Sus ojos dejaron de mirar la entrada y no pudo ver al hombre que llegaba apurado para de inmediato dirigirse a ella.
—Amor —exclamó él alcanzándola.
Adriana se paró en seco al escucharlo y sin más giró hacia él con una amplia sonrisa llena de alivio; acto seguido, se abrazó al cálido cuerpo masculino e inspiró hondo el aroma que la hacía soñar despierta.
—Ya estás aquí —lo saludó sinceramente haciéndolo sonreír. Ella era tan dulce que él apenas podía creer la suerte que tenía de que fuera su mujer.
—No me lo perdería por nada, perdona por tardar tanto. La reunión se prolongó demasiado y el tráfico está imposible.
Ella quiso decirle que nada importaba mientras estuviera a su lado, pero la recepcionista volvió a nombrarla instándola a continuar. Daniel la tomó de la mano y ambos ingresaron a donde la especialista ya los aguardaba. Era una mujer de rostro agradable y muy amable lo que hizo sentir cómoda a Adriana. Durante los siguientes minutos, tuvo que responder a los cuestionamientos que le hizo mientras miraba cada que podía el rostro de Daniel. Él parecía atento a la consulta, pero lo notaba un poco distante así que supuso que algún pendiente había dejado en el trabajo. No obstante, optó por no pensar en eso, que estuviera ahí era suficientemente bueno. Luego de la entrevista, la ginecóloga le pidió que se recostara en la mesa de exploración para realizarle una ecografía.
Todo el proceso fue emocionante para Adriana, tanto que le era imposible dejar de sonreír.
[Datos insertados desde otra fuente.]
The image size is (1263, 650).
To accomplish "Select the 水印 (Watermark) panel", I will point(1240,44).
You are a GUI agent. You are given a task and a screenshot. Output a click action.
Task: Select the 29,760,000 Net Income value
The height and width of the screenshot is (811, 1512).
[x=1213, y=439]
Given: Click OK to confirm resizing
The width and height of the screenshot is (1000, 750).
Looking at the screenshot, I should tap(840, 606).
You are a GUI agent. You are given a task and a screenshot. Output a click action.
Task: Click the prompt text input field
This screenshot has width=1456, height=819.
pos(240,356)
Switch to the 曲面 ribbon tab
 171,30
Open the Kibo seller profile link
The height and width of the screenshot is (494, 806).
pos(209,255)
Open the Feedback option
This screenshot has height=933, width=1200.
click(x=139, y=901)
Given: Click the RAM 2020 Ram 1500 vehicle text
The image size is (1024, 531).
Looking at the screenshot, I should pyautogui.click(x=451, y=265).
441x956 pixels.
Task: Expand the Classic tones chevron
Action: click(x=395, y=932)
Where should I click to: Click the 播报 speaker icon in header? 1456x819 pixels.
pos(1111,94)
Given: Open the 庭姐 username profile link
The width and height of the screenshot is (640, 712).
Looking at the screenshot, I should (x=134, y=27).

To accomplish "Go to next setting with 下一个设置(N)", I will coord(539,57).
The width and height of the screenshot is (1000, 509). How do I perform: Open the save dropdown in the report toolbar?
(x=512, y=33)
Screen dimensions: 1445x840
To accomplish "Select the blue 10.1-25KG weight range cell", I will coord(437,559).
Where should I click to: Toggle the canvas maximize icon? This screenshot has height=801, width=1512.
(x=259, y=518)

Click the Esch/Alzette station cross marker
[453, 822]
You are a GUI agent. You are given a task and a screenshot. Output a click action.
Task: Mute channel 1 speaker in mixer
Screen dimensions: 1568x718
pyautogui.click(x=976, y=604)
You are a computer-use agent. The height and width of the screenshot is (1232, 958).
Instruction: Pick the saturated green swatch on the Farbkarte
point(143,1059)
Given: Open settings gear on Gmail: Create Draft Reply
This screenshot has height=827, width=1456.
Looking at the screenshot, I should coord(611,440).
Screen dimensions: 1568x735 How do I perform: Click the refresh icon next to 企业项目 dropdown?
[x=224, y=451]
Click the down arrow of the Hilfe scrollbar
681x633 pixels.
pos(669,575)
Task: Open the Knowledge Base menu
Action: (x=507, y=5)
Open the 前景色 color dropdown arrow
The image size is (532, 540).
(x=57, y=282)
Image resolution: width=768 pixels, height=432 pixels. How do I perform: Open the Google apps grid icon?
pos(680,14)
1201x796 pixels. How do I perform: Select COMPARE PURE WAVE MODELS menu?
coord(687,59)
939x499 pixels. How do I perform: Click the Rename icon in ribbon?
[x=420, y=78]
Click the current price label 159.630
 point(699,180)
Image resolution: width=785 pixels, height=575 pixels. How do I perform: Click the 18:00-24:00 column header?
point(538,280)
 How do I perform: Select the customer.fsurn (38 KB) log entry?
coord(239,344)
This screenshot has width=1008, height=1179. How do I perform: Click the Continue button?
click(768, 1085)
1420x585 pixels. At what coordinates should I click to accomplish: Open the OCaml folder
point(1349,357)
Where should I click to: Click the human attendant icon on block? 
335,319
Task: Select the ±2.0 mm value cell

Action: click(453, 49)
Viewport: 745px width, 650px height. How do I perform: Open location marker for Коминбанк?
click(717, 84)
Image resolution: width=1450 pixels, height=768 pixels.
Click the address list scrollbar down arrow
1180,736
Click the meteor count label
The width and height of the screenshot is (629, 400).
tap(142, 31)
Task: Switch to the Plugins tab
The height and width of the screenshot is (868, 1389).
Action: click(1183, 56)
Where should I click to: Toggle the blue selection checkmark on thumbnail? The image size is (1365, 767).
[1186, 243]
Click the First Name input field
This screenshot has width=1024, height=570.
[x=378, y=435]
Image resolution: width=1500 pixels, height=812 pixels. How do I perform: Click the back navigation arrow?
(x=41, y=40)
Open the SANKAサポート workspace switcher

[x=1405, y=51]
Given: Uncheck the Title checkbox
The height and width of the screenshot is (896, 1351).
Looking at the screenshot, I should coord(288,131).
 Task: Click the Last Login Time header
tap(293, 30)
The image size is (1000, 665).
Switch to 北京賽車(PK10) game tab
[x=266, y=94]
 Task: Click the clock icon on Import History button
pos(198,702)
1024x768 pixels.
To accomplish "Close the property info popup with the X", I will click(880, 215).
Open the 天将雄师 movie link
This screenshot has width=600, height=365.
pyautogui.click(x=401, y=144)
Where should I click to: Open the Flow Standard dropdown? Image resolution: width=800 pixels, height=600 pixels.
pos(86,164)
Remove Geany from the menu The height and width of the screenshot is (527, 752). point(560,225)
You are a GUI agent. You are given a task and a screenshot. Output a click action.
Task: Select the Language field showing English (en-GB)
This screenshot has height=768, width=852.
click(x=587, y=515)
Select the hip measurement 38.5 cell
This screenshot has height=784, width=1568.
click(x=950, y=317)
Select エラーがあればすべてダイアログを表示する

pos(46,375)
Fue así hasta que lejos de decirle algo acerca de su embarazo, la médica comenzó a presionar una y otra vez en los mismos lugares con el transductor del ecógrafo con una excesiva concentración que inquietó a su paciente. Entonces el hermoso sueño se tornó en amarga pesadilla. Adriana la escuchó como en un eco lejano hablar sobre gestación anembrionaria y al igual que un autómata volvió a sentarse cuando se lo pidió frente al escritorio de la ginecóloga que seguía explicándoles lo que había sucedido. A esa altura, ella ya no prestaba atención; su mente se había quedado estacionada en el segundo en que le dijo que no esperaba ningún hijo.
Aquella era la falsa alarma más desgarradora que imaginó. Las lágrimas indiscretas que humedecieron sus ojos solo acrecentaron sus deseos de que esa espantosa consulta terminara. A su lado, Daniel la observaba preocupado por la creciente desolación que percibía en su interior. Buscando consolarla tomó con su mano las de ella e intentó cruzarse con su mirada esquiva sin lograrlo. Adriana parecía tan ausente que daba escalofríos.
—Tendremos que practicar un legrado, pero no se preocupen. Eso no afectará embarazos futuros —finalizó la ginecóloga sin recibir respuesta de la mujer a la que se dirigía.
—Entendemos, gracias doctora. —La respuesta de Daniel llegó tras largos instantes de mutismo de su esposa.
—No creo que lo entiendas —masculló esta.
—¿Cómo dices, amor?
—Tú no fuiste quien lo perdió. No eres quien creyó estar embarazada. Tú no has perdido nada ¡¿Cómo podrías entenderlo?! —Adriana lo miró de una forma que le heló la sangre en las venas. Era un reclamo inesperado; uno muy amargo, profundo y cargado de sufrimiento.
—Adriana… —pronunció sin entender de dónde surgía ese lacerante juicio del que para su esposa era tan culpable.
—Los dejaré solos para que hablen unos minutos.
El anuncio de la ginecóloga y su posterior salida del consultorio lejos de calmar los ánimos provocó mayor agitación en la descorazonada pareja. Para colmo, el móvil de Daniel comenzó a vibrar en la funda que llevaba en el cinturón logrando que el zumbido aumentara el agobio de Adriana.